Ireland’s place within the UK Common Travel Area, as well as the EU, makes it a prime target for asylum tourists, with the process in years gone by being notoriously clogged up by Albanians, Nigerians and Georgians seeking easy entry.
An outlier even by European standards, you know it’s bad when even the Brits are aghast at how far the Irish State has left the door ajar in its Ukrainian response.
My prediction is that this spring of welcomes will segue into a summer of chaos, followed by some harsh words from London and Brussels at the extent to which the Irish State has dropped the ball with its generosity.
One consolation of an increasingly federal union and a Common Travel Area is that an increasingly possible ‘Fortress Europe’ type scenario may force the otherwise feckless Irish State to move with the current on migration.
For Irish voters we are witnessing in real time the real priorities of our State, more content with placating foreign capitals and humanitarian interests abroad than providing for its own citizens at home.

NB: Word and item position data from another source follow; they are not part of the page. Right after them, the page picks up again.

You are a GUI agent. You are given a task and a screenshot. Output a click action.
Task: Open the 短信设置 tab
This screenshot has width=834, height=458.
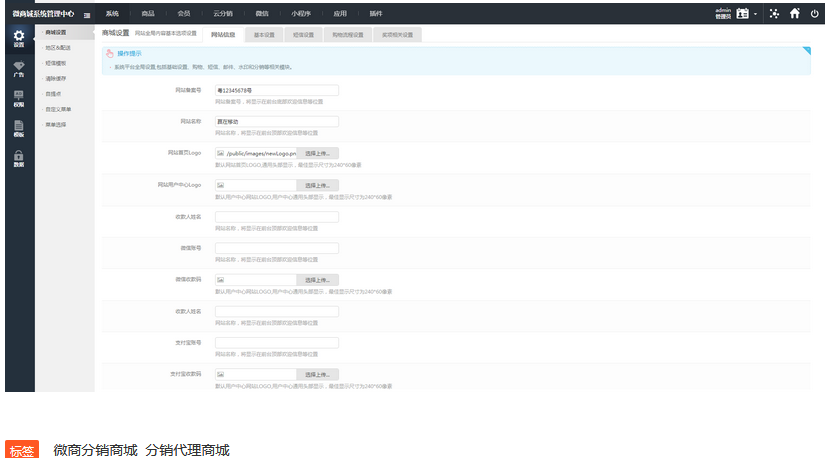click(x=302, y=34)
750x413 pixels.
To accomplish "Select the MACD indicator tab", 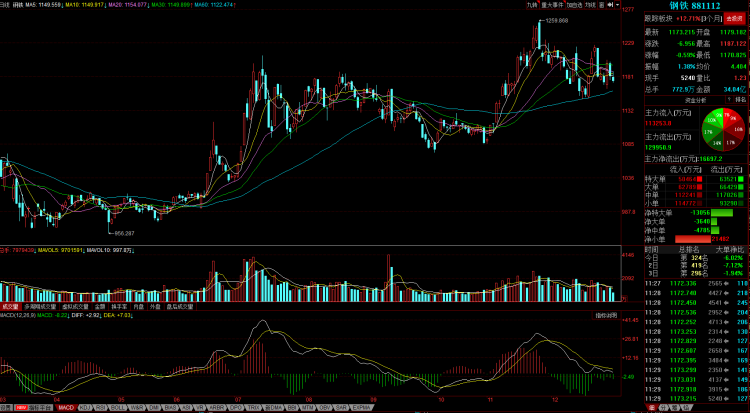I will [66, 408].
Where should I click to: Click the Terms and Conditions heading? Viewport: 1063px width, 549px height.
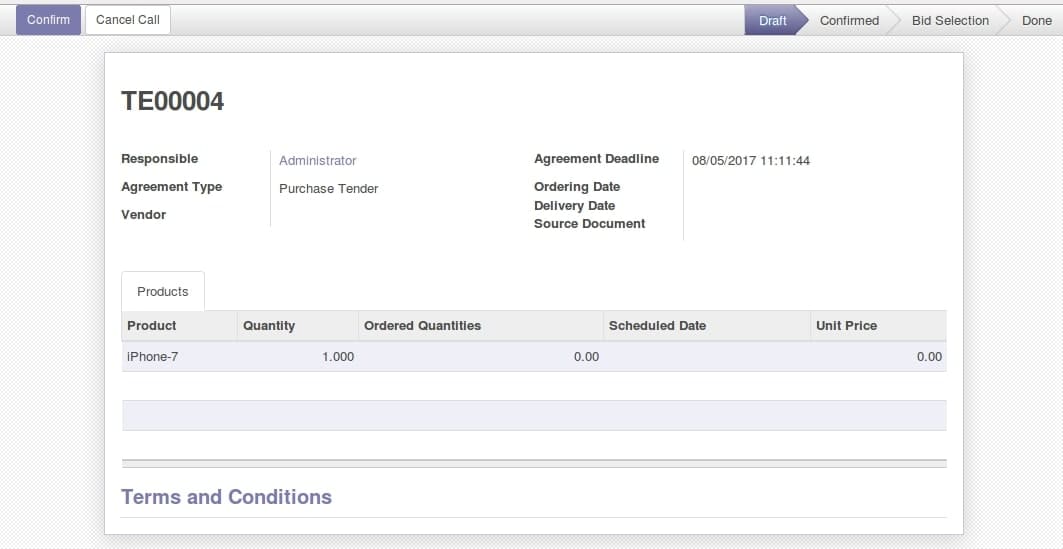click(x=226, y=497)
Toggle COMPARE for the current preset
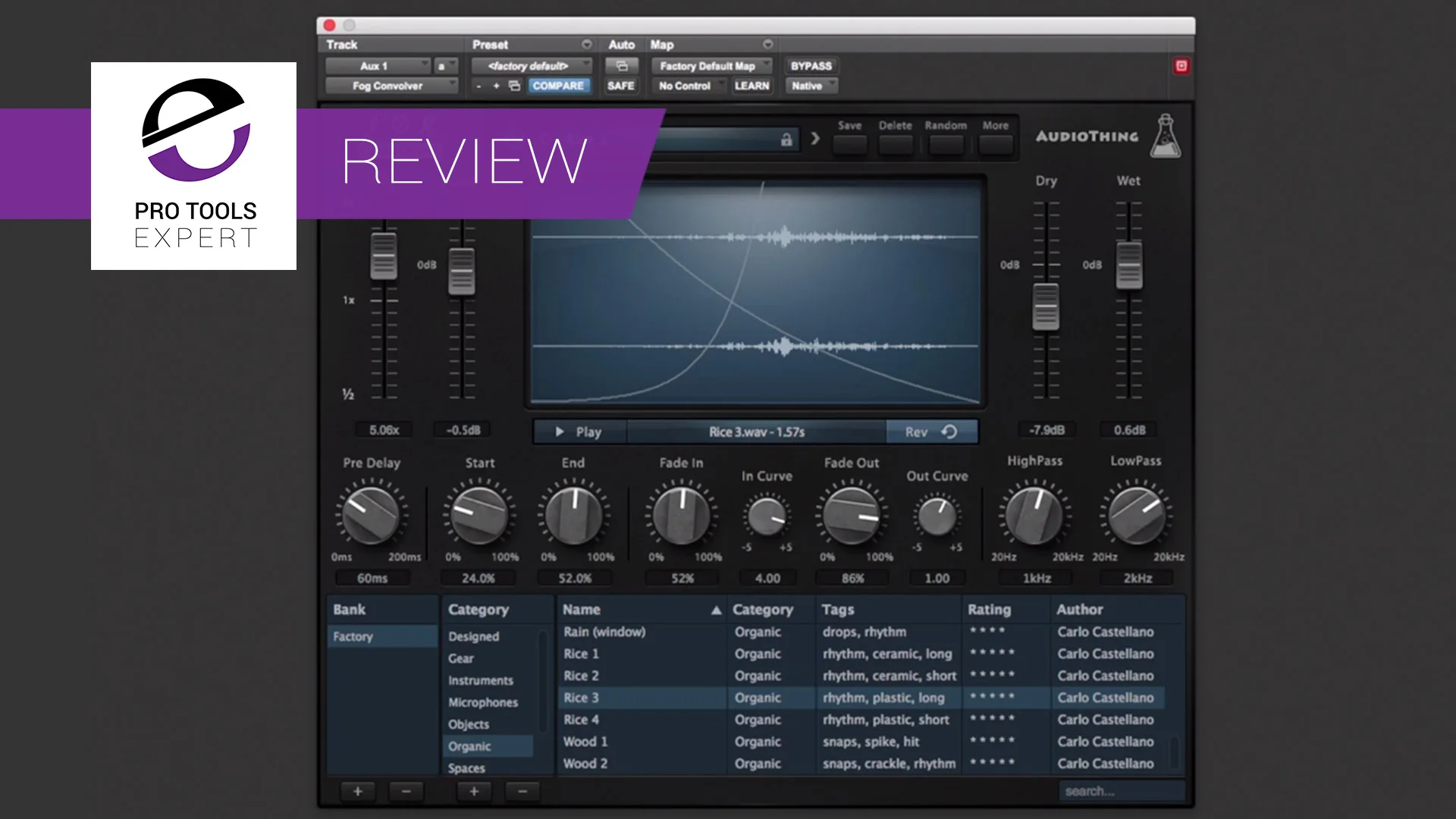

Our sons and daughters are packing bags for Vancouver and Sydney while ministers are pulling late nighters sourcing accommodation for Pakistani students arriving from Lviv. The energy of the State is being channelled into building refugee camps in army bases, instead of affordable housing for struggling Irish families.
The real world impact of having such a captured State with a willfully blind attitude towards migration will become glaringly clear no matter how much our regime tries to hide it beneath media fanfare.
Those ready and willing to make a killing from the asylum industry are primed to do so, while the rest of us are forced to contemplate emigration, not to mention those trying to wake up a society from heading down the social and economic tubes.